Butterweed (Packera glabella). Our neighbor has a field of this growing in her backyard.
Ground Ivy (Glechoma hederacea; also called Gill-over-the-Ground and Creeping Charlie). This makes extensive mats up the street, with some vertical shoots loaded with flowers, most of which are gone by now. Note the rounded to kidney-shaped toothed leaves with prominent veins.
Lyre-leaved Sage (Salvia lyrata). Note the shape of the leaves, all of which are on the ground, and the long stem with some opened flowers, but many unopened ones.
Common Bugle (Ajuga reptans, also called Bugleweed). I think this was originally planted in our gardens before we bought the house, and has since naturalized itself. It forms mats that choke out other plants. Some cultivars (White-flowered Bugle) have white flowers.
Common Chickweed (Stellaria media). This has finished blooming, but it is everywhere. I just removed three large wheelbarrows of it from the front garden yesterday!
Little Hop Clover (Trifolium dubium). This small clover is everywhere in our yard. The flower is small, about ¼" across. There are three other similar plants, which I’m keeping my eye out for: Low Hop Clover (Trifolium campestre), Large Hop Clover / Large Trefoil / Golden Clover (Trifolium aureum), and Black Medick (Medicago lupulina).

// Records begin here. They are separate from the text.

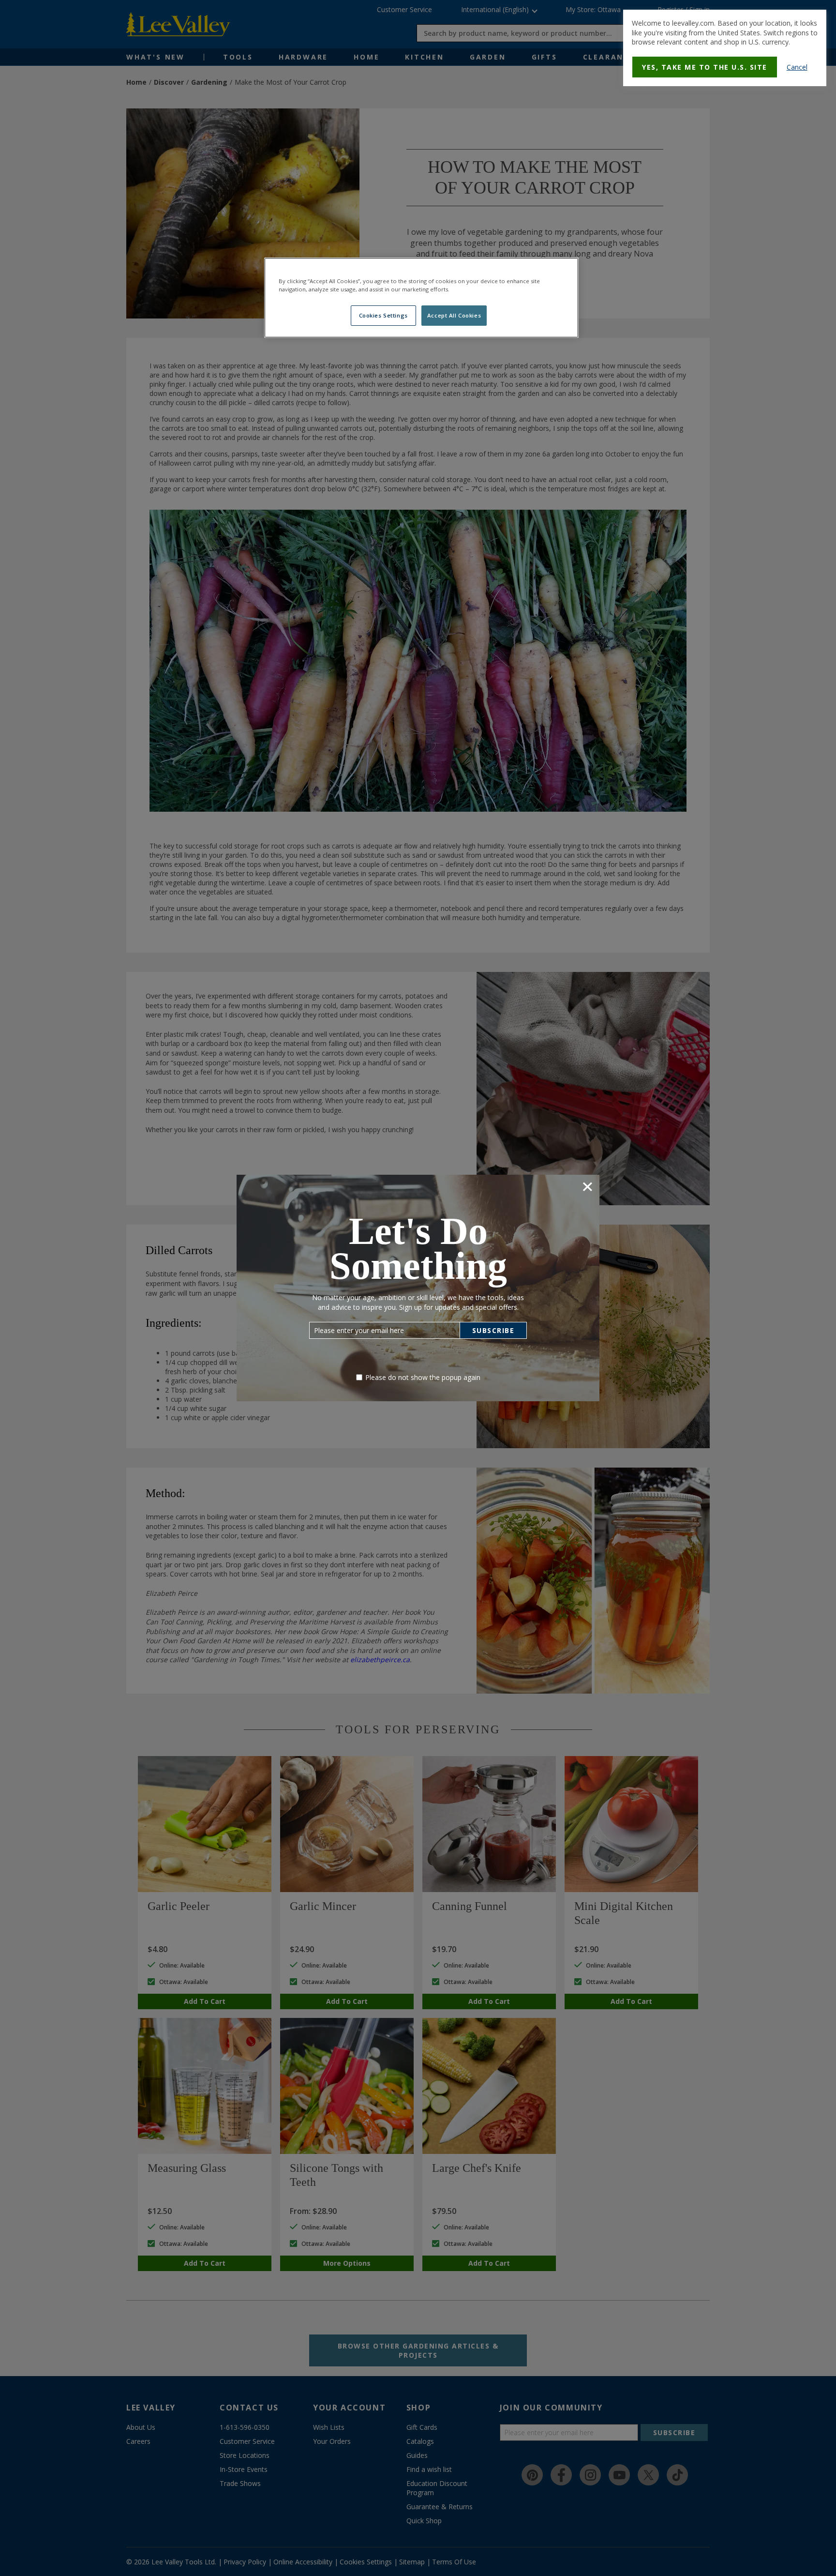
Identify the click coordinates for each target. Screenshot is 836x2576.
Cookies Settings (383, 315)
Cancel (797, 67)
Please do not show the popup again (422, 1377)
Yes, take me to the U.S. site (704, 67)
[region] (421, 298)
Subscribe (493, 1330)
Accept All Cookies (454, 315)
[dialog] (724, 48)
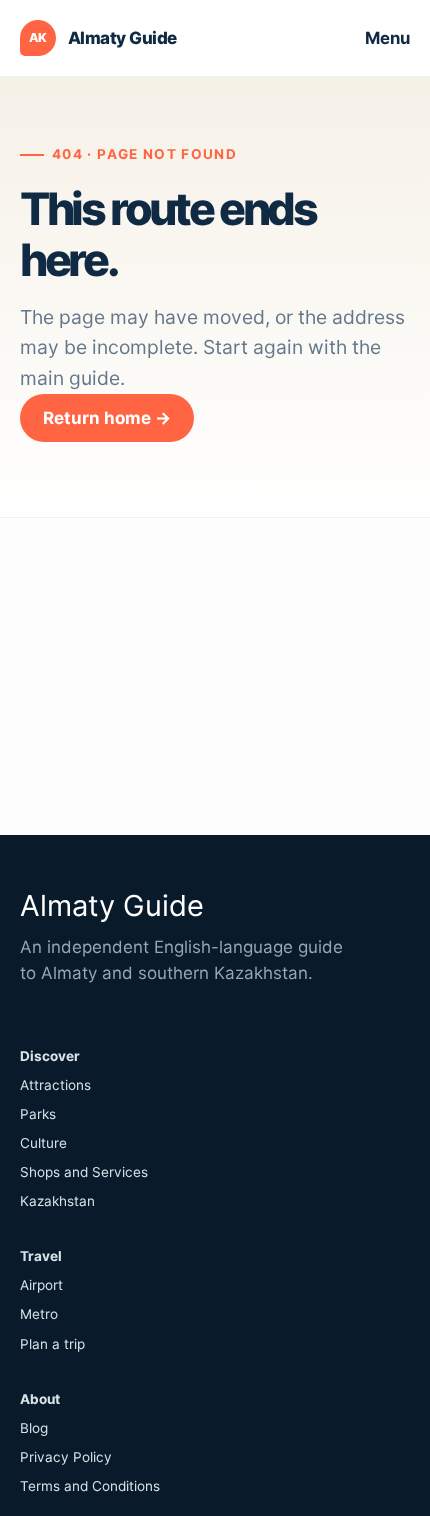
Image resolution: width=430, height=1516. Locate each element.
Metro (39, 1314)
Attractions (55, 1085)
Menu (387, 38)
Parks (38, 1114)
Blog (34, 1428)
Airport (41, 1285)
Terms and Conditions (90, 1486)
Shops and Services (84, 1172)
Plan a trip (52, 1344)
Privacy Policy (66, 1457)
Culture (43, 1143)
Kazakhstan (57, 1201)
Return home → (107, 418)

Cleavers (Galium aparine, also called Bedstraw). This weed spreads along the ground, and the hairy stems stick almost like velcro to cloth and other plants. The flowers are less than ⅛" across, with four pointed white petals. A web search for “sticky plant leaf whorls” immediately identified this!
Not yet identified. The flowers are less than ⅛" across, with five rounded white petals.

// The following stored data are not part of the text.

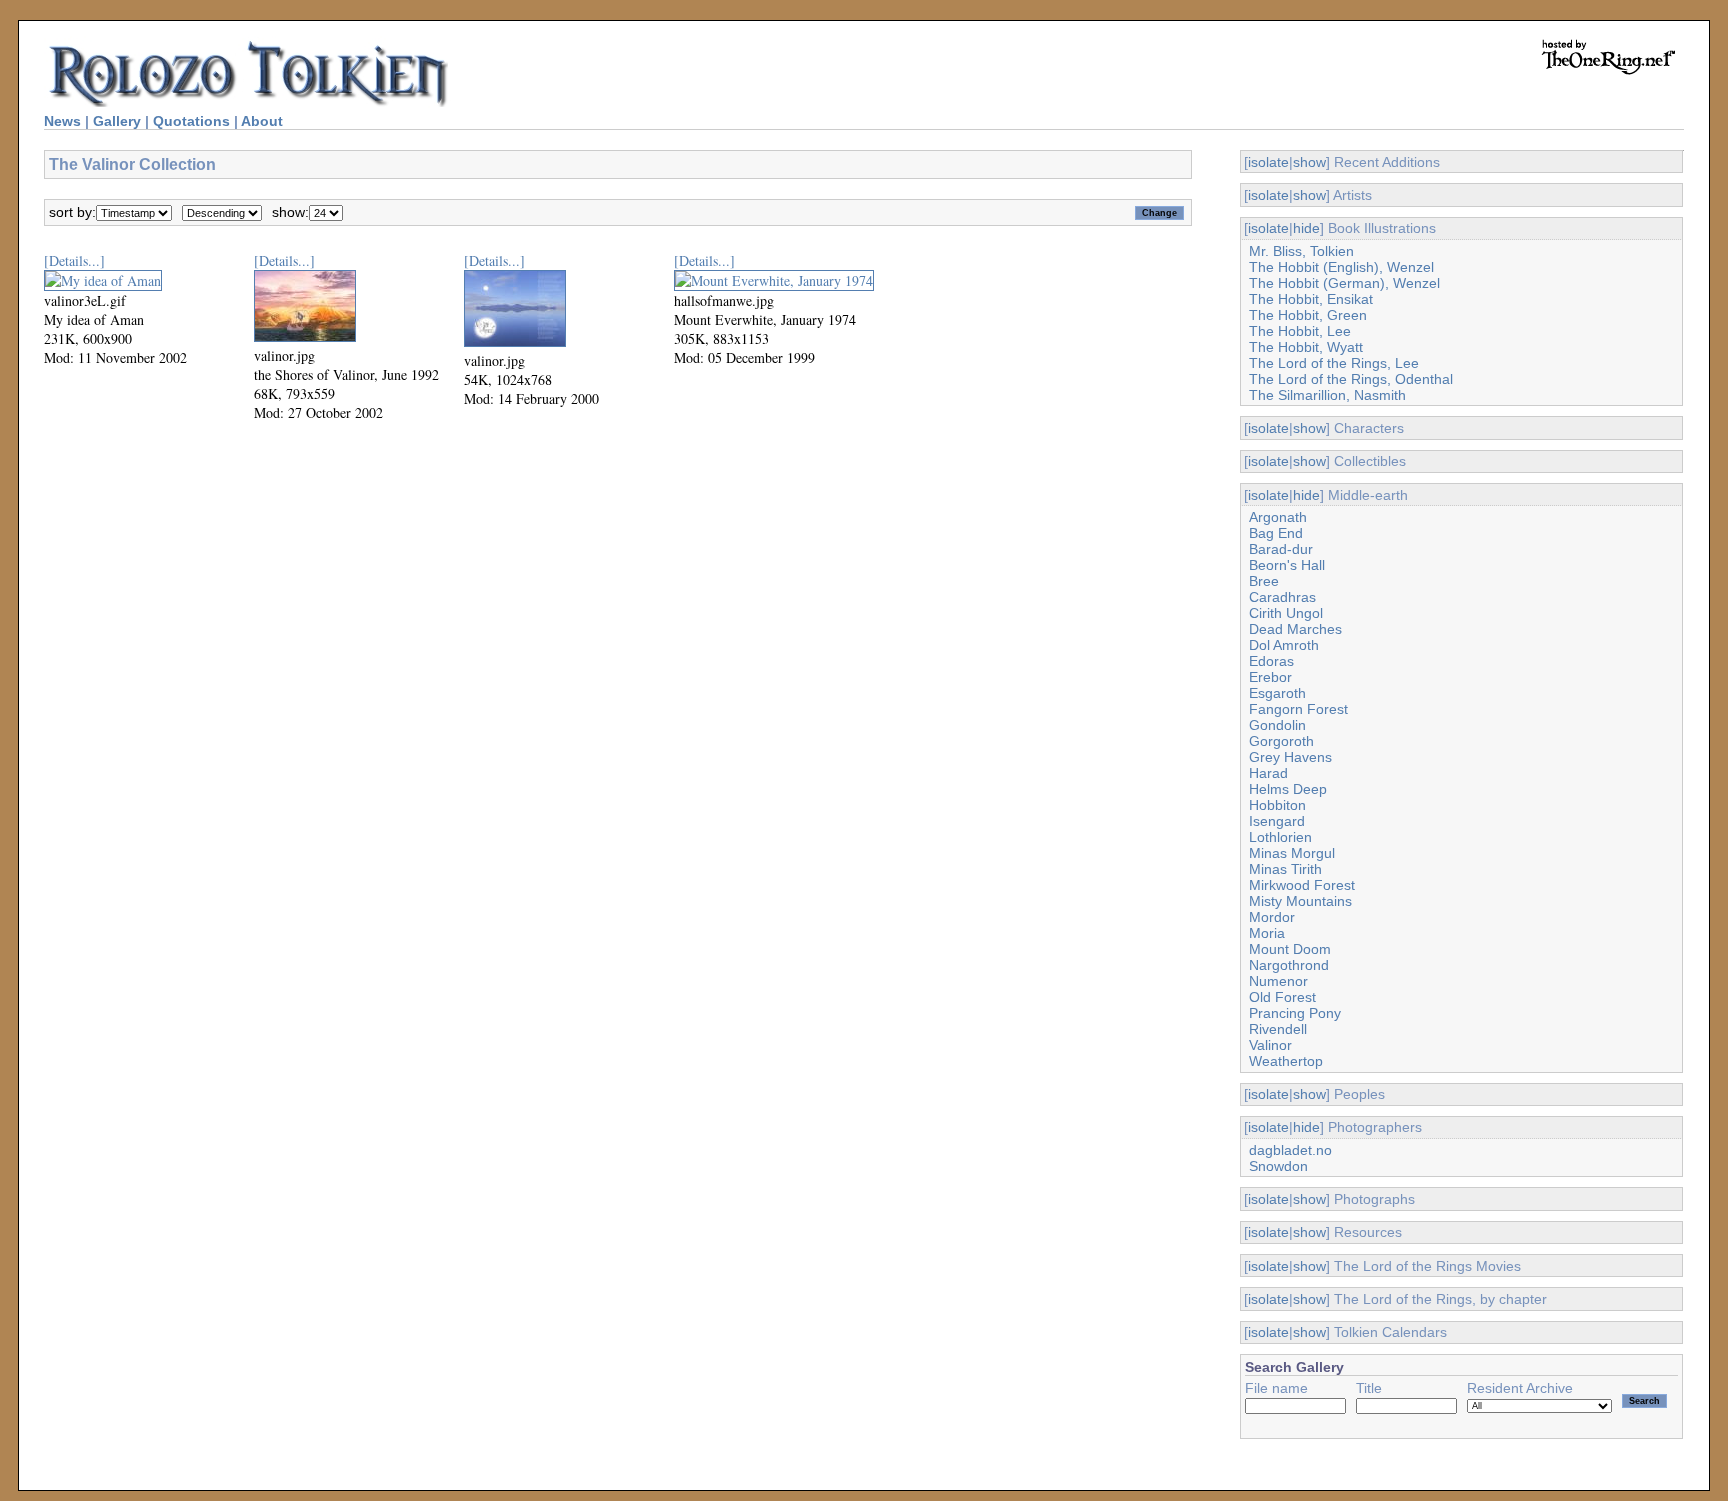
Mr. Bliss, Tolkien (1301, 251)
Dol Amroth (1284, 645)
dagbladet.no (1290, 1150)
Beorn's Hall (1287, 565)
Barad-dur (1281, 549)
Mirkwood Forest (1302, 885)
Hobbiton (1277, 805)
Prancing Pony (1295, 1013)
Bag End (1276, 533)
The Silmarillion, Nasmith (1327, 395)
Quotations (191, 121)
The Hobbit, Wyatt (1306, 347)
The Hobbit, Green (1308, 315)
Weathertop (1286, 1061)
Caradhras (1282, 597)
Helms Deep (1288, 789)
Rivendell (1278, 1029)
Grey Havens (1290, 757)
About (262, 121)
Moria (1267, 933)
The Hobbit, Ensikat (1311, 299)
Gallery (117, 121)
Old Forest (1282, 997)
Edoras (1271, 661)
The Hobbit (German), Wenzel (1344, 283)
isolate (1268, 162)
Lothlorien (1280, 837)
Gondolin (1277, 725)
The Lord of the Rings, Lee (1334, 363)
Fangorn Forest (1298, 709)
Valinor (1270, 1045)
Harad (1268, 773)
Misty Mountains (1300, 901)
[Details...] (74, 260)
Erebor (1270, 677)
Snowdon (1278, 1166)
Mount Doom (1290, 949)
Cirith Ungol (1286, 613)
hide (1306, 228)
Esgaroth (1277, 693)
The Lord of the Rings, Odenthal (1351, 379)
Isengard (1277, 821)
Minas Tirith (1285, 869)
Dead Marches (1295, 629)
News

Crossvine (Bignonia capreolata) is also blooming along the street, with blossoms dropping from high up in the trees. It’s also blooming along the river in our backyard.
Mountain Laurel (Kalmia latifolia) is reportedly blooming along the river.
Chafin, L.G. 2016. Field Guide to the Wildflowers of Georgia and Surrounding States. The University of Georgia Press, Athens, Georgia.
Duncan, W.H., and M.B. Duncan. 1999. Wildflowers of the Eastern United States. The University of Georgia Press, Athens, Georgia.